Deux éléments de la structure aideront aussi à comprendre des événements des évangiles. Pour remplir le silo de ses grains et légumineuses, qui lui-même n’est obturé que par une planche de bois, on monte sur le toit de terre séchée, on fait un trou qui, durant tout l’été, ne sera garni que de branchages et refermé dès les premières pluies d’automne. Cela nous indiquerait peut-être la saison d’un des premiers miracles de Jésus à Capharnaüm dans “la maison” qui est celle de Pierre. Quatre hommes font passer par un trou du toit un paralytique dont Jésus guérit l’âme et le corps. Ces quatre amis n’ont sans doute écarté que la précaire protection estivale – Mc 2, 1-12. Si Lc 5, 19 évoque “des tuiles”, c’est qu’il est déjà dans un autre contexte que celui des villages galiléens.

 

Quant à la disposition des deux niveaux elle éclaire d’un jour nouveau le récit de la Nativité. Ce n’est pas dans la salle commune que Marie pouvait accoucher. Elle se trouve bien dans une maison hospitalière, de famille ou d’amitié ; mais l’intimité pour un tel événement est requise. Ce sera donc au rez-de-chaussée, en présence du petit bétail, que naîtra Jésus dans le village de Bethléem de Judée. Lc 2, 7 dit précisément : “Elle l’enveloppa de langes et le coucha dans une crèche car ce n’était pas le lieu dans la salle”, avec le terme grec de katalyma qui n’est utilisé qu’à deux autres reprises dans tout le Nouveau Testament, désignant la salle où Jésus va prendre à Jérusalem son dernier repas : “la katalyma où je pourrai manger la pâque avec mes disciples” – Mc 14, 14 et Lc 22, 11 – terme qui n’a jamais été traduit par “hôtellerie”. Plutôt que de manifester un refus d’hospitalité, l’évangéliste dévoile une délicatesse d’attention.

Dans ces régions calcaires une grotte naturelle est souvent à l’origine des bâtis :
sous la pièce d’étage une resserre et une “grotte” où l’on peut faire dormir une ou deux têtes de petit bétail, ou se retirer “dans le secret”.

Voilà une catéchèse en images, en objets même pourrait-on dire, qui révèle le concret de l’Évangile, habitat, saisons et coutumes que nous ignorons le plus souvent.

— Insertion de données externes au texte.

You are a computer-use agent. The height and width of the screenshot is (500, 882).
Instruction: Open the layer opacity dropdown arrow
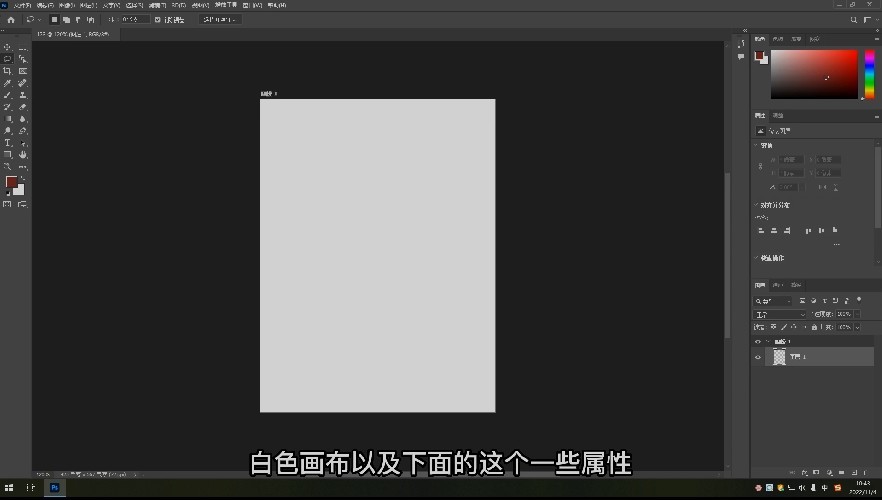[x=857, y=314]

Que les pèlerins ne se privent pas d’un tel trésor ! Les sœurs de Taybeh, parfaitement insérées dans le village et sa population, offrent à tout visiteur ces quelques clés de compréhension des Écritures.


Trois communautés chrétiennes à Taybeh

Le dernier village chrétien de Palestine, comme on l’appelle, compte encore trois clochers, un par confession chrétienne présente :

– la latine, l’église fut bâtie en 1865. Elle présente une icône unique de la Vierge à l’Enfant tenant une grenade, symbole de fécondité et de doux-amer qui symbolise la vie de Jésus.
– la grecque-orthodoxe, l’église fut édifiée en 1931.
– la grecque-catholique ou melkite, juste à côté du sanctuaire du Khader.